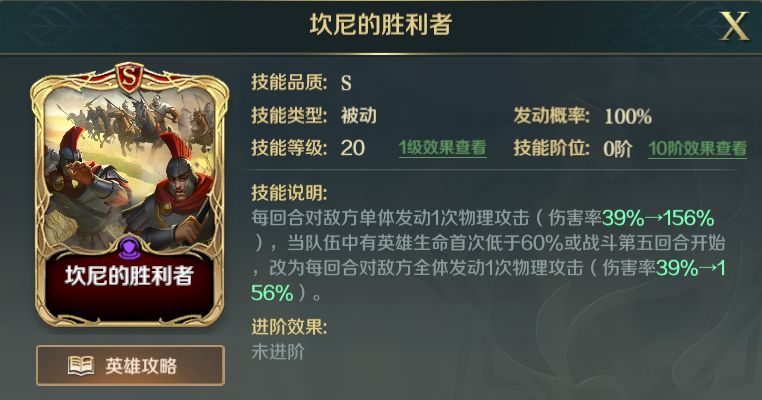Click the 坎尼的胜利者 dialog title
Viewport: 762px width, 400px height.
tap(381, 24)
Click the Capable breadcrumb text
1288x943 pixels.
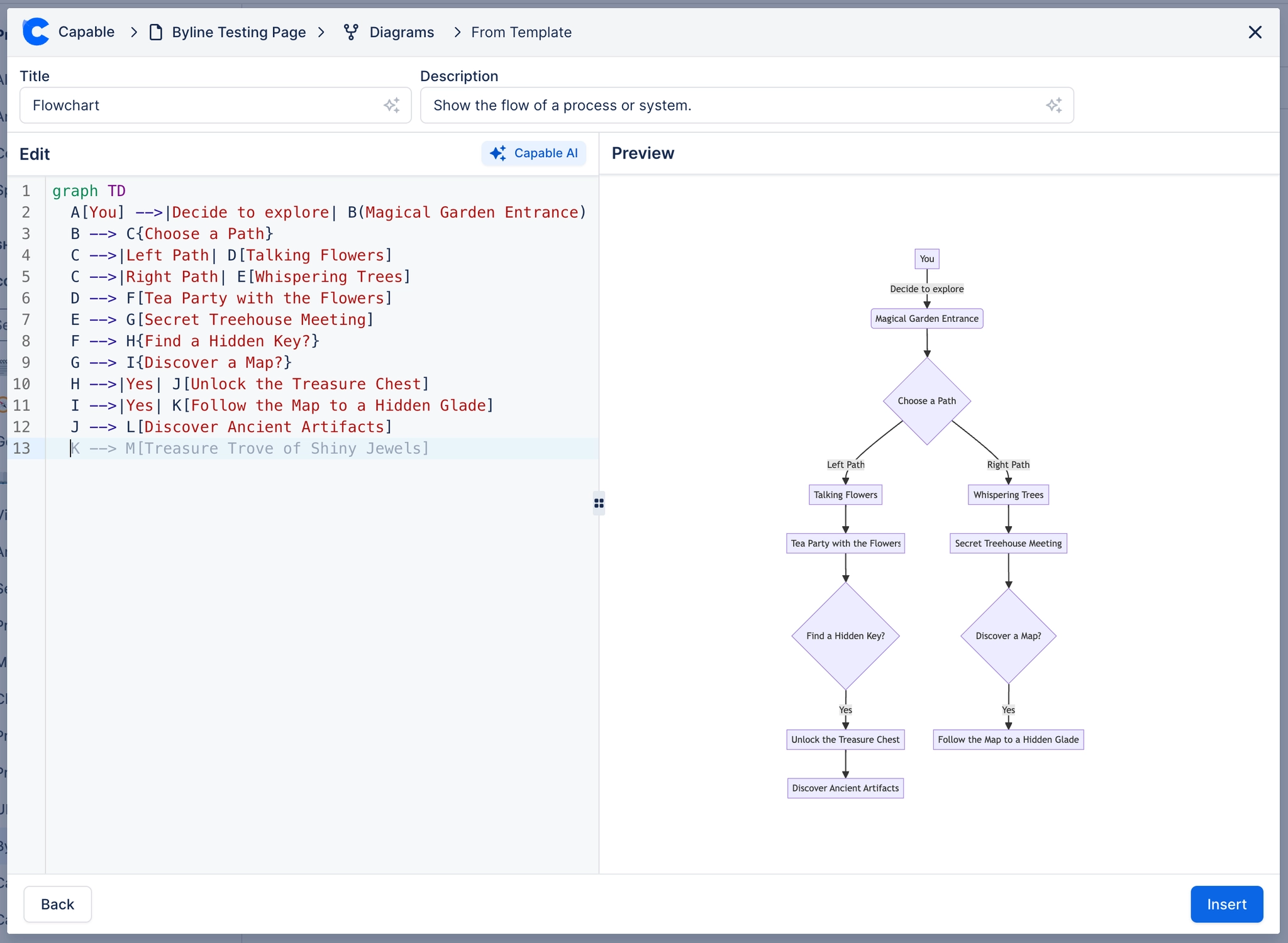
------------------------
## The exercise
Copy every row above line for line without changing any wording, and leave out the pictures.

## Output below
Click the 坎尼的胜利者 dialog title
Viewport: 762px width, 400px height.
tap(381, 24)
Click the Capable breadcrumb text
1288x943 pixels.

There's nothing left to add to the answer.